(284 kelime) Kitaplar, kendimizi başka bir evrende bulduğumuz, istediğimiz kişi olabileceğimiz ayrı bir dünyadır. Yürümek için en sevdiğim evren M. Bulgakov’un “Usta ve Margarita” adlı romanı.
Romanda iki hikaye paralel gidiyor: Pontius Pilate ile Usta ve Margarita ve Yeshua. Biri Bulgakov zamanında SSCB'de ortaya çıkıyor ve diğeri bir vaizin idealleri için nasıl acı çektiğini ve hatta onlar için öldüğünü anlatıyor. İsa Mesih, gezginin imajının arkasında kolayca tahmin edilebilir, ancak tam olarak tanımlanmamalıdır. İşin ana fikri, sonuna kadar sevginiz için savaşmanız gerektiğidir ve bunun ne tür bir hobi olduğu önemli değildir: insan, hukuk, Tanrı veya yaratıcılık. Zamanlar ve gerçekler farklı olsa da, tüm karakterler, yaşadıkları şeye sadakat için yazar tarafından kontrol edilir. Pilatus ve Üstat korkudan ilkelerini terk ederek sınavda başarısız olur. Margarita ve Yeshua sahip oldukları her şeyi kaybederler, ancak son nefeslerine kadar sevgili olanları korurlar. Onlar kutsal günahkarlardır, çünkü hem vaiz hem de kadın, yaşlarındaki insanların gerçeği ve iyi olduğunu düşündükleri şeylere karşı çıkarlar. Böylece, başka bir temel anlam genellikle devletin gasp ettiği iyi ve kötü kavramları ortaya çıkarır. İnsanlara neyin “iyi” ve neyin “kötü” olduğu hakkında fikir verilir. Bu kelimelerin gerçek anlamı toplumu ortadan kaldırır, bu yüzden ona ahlak ve etik konularında körü körüne güvenmemelisiniz. Bulgakov bize bunu öğretir.

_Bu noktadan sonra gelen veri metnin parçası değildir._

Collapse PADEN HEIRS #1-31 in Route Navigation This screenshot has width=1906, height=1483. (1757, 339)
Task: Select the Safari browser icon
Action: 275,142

Buna ek olarak, yazarın dürüstlüğünü gerçekten seviyorum. Roman açıkça gösteriyor ki Yeshua döneminden insanlar pek değişmedi. Herhangi bir manevi değeri umursamıyorlar, hedefleri basit ve “sürü hissi” ne göre hareket ediyorlar. Ancak kuralın istisnaları vardır, onlar için çabalamalıyız. Sistemden çıkmanın bir yolu var ve kafanın içinde, sadece desene göre yaşamayı bırakmalısın.